Barb Keltner greeted members and visitors to Eudora United Methodist Church with a promise.
“We’re gonna have some fun today,” she enthusiastically declared before the start of 9 a.m. services on Aug. 14.
Indeed, at the beginning of the service the Rev. Ross Baker warned that no one was too young, too old, too big, nor too small for the events of the next few hours, where traditional worship would be shelved in favor of audience participation songs, a skit that served as a sermon, personal pizza preparation, scavenger hunts, and Baker getting pelted — repeatedly — with whipped cream pies in the face.
The day of fun, food and faith was a first for Eudora, and replaced the church’s traditional vacation Bible school.
Baker said the church did virtual VBS during 2020 and ’21 because of the pandemic, and the church’s VBS director stepped back from the role earlier this year.
A three-person education leaders group began to prepare in July for the special day.
“I had this idea about having an intergenerational time where the parents would do the skits so when the kids were asked to do skits they wouldn’t be as apprehensive,” said Eva Deonier, one of the leaders. “I threw that idea out there, and they all ran with it. Everybody brought ideas, and it all evolved into what it is today.”
Elizabeth Schmidt, another leader, said part of the day would serve as a celebration for making it through the pandemic.
“We just wanted to generate some excitement, you know,” she said. “During COVID we all had to be separate and weren’t able to do some of these things. We wanted to bring in that excitement, the teamwork we’ve had as a church, and jumpstart that fire.”
A popular VBS theme across the country this year was “Food Truck Party,” and Eudora leaders said it inspired them for the day.
“Food is always a good idea. Everybody loves to eat, right?” said Carol Schmidt, another leader and Elizabeth’s sister-in-law.
Baker and his wife, the Rev. Amanda Baker (pastor at Baldwin City First and Ives Chapel UMCs, which used the Food Truck VBS material), were familiar with Flatlanders, a Baldwin City pizza restaurant-turned-food truck, which arrived on site with a portable pizza oven.
Part of the money for the pizza came from a Planter Incubator grant that Ross had received from the Great Plains Conference to teach cooking to the children in the church’s preschool.
When not cooking pizza, participants took part in a scavenger hunt (with a cellphone photo component) throughout the church, played word game puzzles relating to the Lord’s Prayer, and made greeting cards for the church’s shut-ins and persons the church works with a Family Promise group. Those who entered the church brought donations for a local food pantry.

***

* _REQUIRED ACTION A_: For each statement about the Eudora church article, answer yes or no and quote the words of the article that decide it: (i) The day of fun, food and faith took the place of the church's traditional vacation Bible school. (ii) Five people made up the education leaders group that prepared the day. (iii) Flatlanders brought a portable pizza oven.
* _REQUIRED ACTION B_:
Answer these questions from the Eudora church article:
(i) At what time did services begin on Aug. 14?
(ii) Which body awarded the Planter Incubator grant?
(iii) What did people who entered the church bring?
* _REQUIRED ACTION C_: List every person named in the Eudora church article.
The data after this article have no connection to it.

* _RECORDS SHOWN_:

***

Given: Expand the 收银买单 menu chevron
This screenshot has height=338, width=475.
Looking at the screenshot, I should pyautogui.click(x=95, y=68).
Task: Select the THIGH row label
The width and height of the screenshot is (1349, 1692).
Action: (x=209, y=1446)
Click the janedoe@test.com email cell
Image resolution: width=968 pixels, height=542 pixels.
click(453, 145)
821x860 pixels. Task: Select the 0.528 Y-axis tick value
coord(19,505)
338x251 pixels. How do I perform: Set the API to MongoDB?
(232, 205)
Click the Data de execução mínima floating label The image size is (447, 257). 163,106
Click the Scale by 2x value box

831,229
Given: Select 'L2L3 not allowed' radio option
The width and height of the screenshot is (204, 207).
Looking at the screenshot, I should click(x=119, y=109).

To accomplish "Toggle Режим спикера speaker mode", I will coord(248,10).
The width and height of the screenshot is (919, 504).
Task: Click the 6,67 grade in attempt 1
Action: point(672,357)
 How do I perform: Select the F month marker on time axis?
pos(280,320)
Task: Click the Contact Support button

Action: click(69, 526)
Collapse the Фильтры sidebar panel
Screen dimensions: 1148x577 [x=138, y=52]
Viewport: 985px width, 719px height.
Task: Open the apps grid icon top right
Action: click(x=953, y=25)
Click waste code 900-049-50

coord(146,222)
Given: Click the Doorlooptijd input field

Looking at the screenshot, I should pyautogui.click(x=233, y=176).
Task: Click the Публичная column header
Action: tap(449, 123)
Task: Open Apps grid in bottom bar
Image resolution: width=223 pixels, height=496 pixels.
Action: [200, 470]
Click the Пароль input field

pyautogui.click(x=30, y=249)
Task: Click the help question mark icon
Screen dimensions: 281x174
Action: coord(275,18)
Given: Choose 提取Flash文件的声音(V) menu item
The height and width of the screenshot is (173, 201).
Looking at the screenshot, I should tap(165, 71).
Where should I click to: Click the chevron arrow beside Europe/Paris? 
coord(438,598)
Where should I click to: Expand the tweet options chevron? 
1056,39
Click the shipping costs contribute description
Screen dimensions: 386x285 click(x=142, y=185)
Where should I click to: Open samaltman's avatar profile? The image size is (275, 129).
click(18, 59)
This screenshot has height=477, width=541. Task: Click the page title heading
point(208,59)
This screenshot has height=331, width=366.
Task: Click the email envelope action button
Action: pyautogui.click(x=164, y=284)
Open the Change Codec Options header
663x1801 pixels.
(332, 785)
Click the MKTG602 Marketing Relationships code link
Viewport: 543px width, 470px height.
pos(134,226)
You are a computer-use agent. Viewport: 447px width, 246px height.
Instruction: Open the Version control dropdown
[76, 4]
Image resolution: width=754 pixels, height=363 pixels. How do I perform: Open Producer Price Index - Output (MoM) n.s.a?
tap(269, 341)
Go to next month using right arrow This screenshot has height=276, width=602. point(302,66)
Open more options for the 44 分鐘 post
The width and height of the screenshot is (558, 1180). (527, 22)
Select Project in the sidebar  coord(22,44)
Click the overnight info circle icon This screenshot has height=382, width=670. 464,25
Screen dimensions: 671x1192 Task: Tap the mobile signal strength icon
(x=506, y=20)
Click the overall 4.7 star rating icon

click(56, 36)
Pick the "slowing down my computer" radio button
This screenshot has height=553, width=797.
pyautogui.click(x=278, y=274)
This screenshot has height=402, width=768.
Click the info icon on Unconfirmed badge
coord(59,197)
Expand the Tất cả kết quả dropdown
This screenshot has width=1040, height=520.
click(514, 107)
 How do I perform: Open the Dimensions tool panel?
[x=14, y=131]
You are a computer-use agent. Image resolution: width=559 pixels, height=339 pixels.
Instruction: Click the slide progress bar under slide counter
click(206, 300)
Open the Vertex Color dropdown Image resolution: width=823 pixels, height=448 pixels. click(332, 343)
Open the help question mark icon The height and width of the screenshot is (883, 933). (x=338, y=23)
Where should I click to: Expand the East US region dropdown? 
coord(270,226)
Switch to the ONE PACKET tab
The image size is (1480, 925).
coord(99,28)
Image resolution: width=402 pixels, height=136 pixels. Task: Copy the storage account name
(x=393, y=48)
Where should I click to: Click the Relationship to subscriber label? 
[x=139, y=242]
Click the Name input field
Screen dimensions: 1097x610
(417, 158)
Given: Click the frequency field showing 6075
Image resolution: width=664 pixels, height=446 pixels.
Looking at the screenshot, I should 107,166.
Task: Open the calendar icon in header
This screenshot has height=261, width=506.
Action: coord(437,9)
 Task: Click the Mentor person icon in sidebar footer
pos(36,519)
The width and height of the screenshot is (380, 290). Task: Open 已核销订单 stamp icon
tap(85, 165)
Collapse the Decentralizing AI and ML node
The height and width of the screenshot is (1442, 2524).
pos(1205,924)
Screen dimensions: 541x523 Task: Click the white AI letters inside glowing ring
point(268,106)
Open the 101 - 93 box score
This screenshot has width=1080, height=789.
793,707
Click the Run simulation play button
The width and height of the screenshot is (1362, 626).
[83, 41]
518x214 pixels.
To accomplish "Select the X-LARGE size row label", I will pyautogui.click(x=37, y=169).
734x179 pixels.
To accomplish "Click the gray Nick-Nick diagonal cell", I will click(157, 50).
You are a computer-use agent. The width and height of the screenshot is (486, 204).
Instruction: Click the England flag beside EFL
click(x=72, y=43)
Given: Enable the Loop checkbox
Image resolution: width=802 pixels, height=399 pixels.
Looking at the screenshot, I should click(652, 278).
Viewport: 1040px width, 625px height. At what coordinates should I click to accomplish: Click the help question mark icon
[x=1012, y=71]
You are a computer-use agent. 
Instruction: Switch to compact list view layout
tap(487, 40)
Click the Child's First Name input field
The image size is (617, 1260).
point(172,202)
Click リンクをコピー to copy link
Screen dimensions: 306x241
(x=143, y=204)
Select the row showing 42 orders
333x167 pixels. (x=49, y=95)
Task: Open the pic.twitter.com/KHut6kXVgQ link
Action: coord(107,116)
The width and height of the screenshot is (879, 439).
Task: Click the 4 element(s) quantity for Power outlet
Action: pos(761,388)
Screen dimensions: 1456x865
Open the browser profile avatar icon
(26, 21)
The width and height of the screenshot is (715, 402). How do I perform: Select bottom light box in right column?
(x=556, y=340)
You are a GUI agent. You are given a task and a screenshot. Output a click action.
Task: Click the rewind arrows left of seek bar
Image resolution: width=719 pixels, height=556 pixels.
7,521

***

* _EXERCISE RESPONSE A_:
(i) Yes: "replaced the church’s traditional vacation Bible school."
(ii) No: "A three-person education leaders group began to prepare in July for the special day."
(iii) Yes: "which arrived on site with a portable pizza oven."

* _EXERCISE RESPONSE B_:
(i) 9 a.m.
(ii) The Great Plains Conference.
(iii) Donations for a local food pantry.

* _EXERCISE RESPONSE C_: Barb Keltner, Ross Baker, Eva Deonier, Elizabeth Schmidt, Carol Schmidt, Amanda Baker